Document excerpt

►

< All Topics
Print

Cross-Border Data Transfers for AI: What Usually Breaks

Cross-border data transfers for artificial intelligence systems are a foundational operational reality for most organisations deploying advanced analytics, machine learning, or generative AI across the European Union. The legal framework governing these transfers is mature but intricate, and it is at the intersection of technical architecture, contractual design, and governance discipline where most compliance programmes falter. In practice, failures rarely stem from a single catastrophic decision; they accumulate through small, unmanaged gaps in documentation, subprocessor oversight, and the misalignment of technical safeguards with legal expectations. This article examines the common failure modes in cross-border data transfers for AI, focusing on the practical mechanics of contracts, safeguards, subprocessors, logging, and governance, while distinguishing between EU-level obligations and national implementations.

Understanding what “fails” requires a clear view of what the law demands. The General Data Protection Regulation (GDPR) does not prohibit international data transfers; it conditions them on specific legal mechanisms designed to ensure an essentially equivalent level of protection. The European Commission’s Decision 2023/707 on the EU-U.S. Data Privacy Framework (DPF) added a new adequacy path for transfers to certified U.S. organisations, while the Standard Contractual Clauses (SCCs) adopted in 2021 and the updated Recommendations on supplementary measures by the European Data Protection Board (EDPB) remain central for most non-adequate destinations. For groups of companies, Binding Corporate Rules (BCRs) continue to be a viable but demanding option. The Schrems II judgment of the Court of Justice of the European Union (CJEU) remains the interpretive lens through which all safeguards are evaluated, emphasising that contractual and technical measures must be effective in practice, not merely on paper.

Legal Foundations and the Practical Meaning of “Adequacy”

At the EU level, adequacy decisions recognise that a third country ensures an adequate level of protection, essentially comparable to the GDPR. The Commission has adopted adequacy decisions for countries such as the United Kingdom, Japan, South Korea, Canada (commercial organisations), and, more recently, the United States under the DPF for participating organisations. It is crucial to note that adequacy is not universal: it applies only to specific recipients and, in the case of the U.S., only to organisations certified under the DPF and subject to the oversight of the U.S. Federal Trade Commission or the Department of Transportation. Transfers to non-certified U.S. entities or to entities in countries without an adequacy decision require SCCs, BCRs, or another approved safeguard.

National implementations can matter. Some EU Member States have introduced additional notification or authorisation requirements for transfers to non-adequate countries, particularly for public bodies or sensitive sectors. For example, Germany’s Federal Data Protection Act (BDSG) includes specific rules on transfers to third countries and can impose stricter conditions in certain contexts. France’s CNIL has issued guidance on the use of cloud services and the conditions under which data may be stored outside France or the EU, including sector-specific expectations. While the GDPR harmonises the core principles, practitioners should expect local supervisory authorities to scrutinise the practical effectiveness of safeguards, especially where large-scale AI training or high-risk processing is involved.

Failure Mode 1: Contracts That Do Not Reflect Technical Reality

Contracts are the first line of defence, but they are also the most common source of failure. Many organisations adopt the SCCs as a boilerplate and treat signature as the completion of compliance. In practice, the SCCs require a transfer impact assessment (TIA) that maps the data flows, identifies the risks arising from the laws and practices of the destination country, and documents the supplementary measures deployed to mitigate those risks. The TIA is not a one-off exercise; it must be revisited when the AI system’s data processing changes, when new subprocessors are onboarded, or when the legal environment in the third country evolves.

◄

Required actions
A. Condense the paragraph of the article on cross-border data transfers for AI that begins "Contracts are the first line of defence," keeping its main facts.
B. Transcribe everything in the article on cross-border data transfers for AI from "National implementations can" down to "processing is involved.".
The material has no connection to the article on cross-border data transfers for AI.

Recorded data
►

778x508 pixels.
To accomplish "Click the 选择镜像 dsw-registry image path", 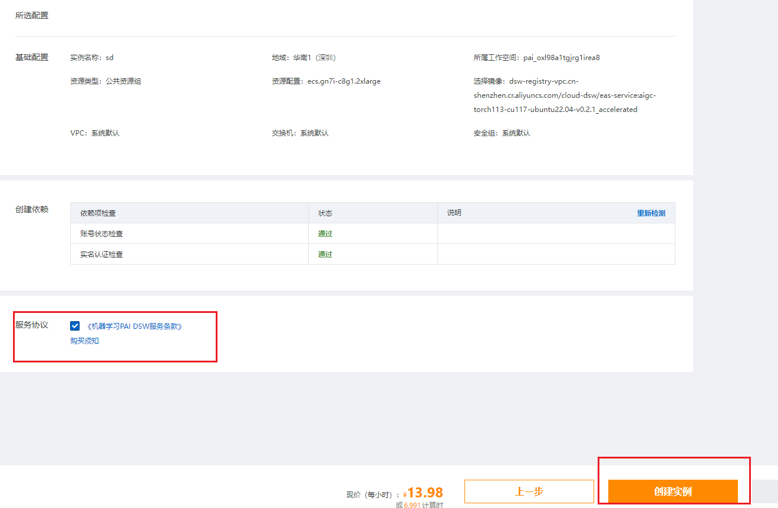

◄

Final results
A. Contracts are the first safeguard for transfers, and they are also where failures most often occur. Many organizations use the SCCs as boilerplate and treat signing them as full compliance. The SCCs actually require a transfer impact assessment (TIA). The TIA maps data flows, identifies risks from the destination country's laws and practices, and records the supplementary measures used to reduce those risks. It must be revisited whenever the AI system's data processing changes, new subprocessors are onboarded, or the third country's legal environment evolves.

B.
National implementations can matter. Some EU Member States have introduced additional notification or authorisation requirements for transfers to non-adequate countries, particularly for public bodies or sensitive sectors. For example, Germany’s Federal Data Protection Act (BDSG) includes specific rules on transfers to third countries and can impose stricter conditions in certain contexts. France’s CNIL has issued guidance on the use of cloud services and the conditions under which data may be stored outside France or the EU, including sector-specific expectations. While the GDPR harmonises the core principles, practitioners should expect local supervisory authorities to scrutinise the practical effectiveness of safeguards, especially where large-scale AI training or high-risk processing is involved.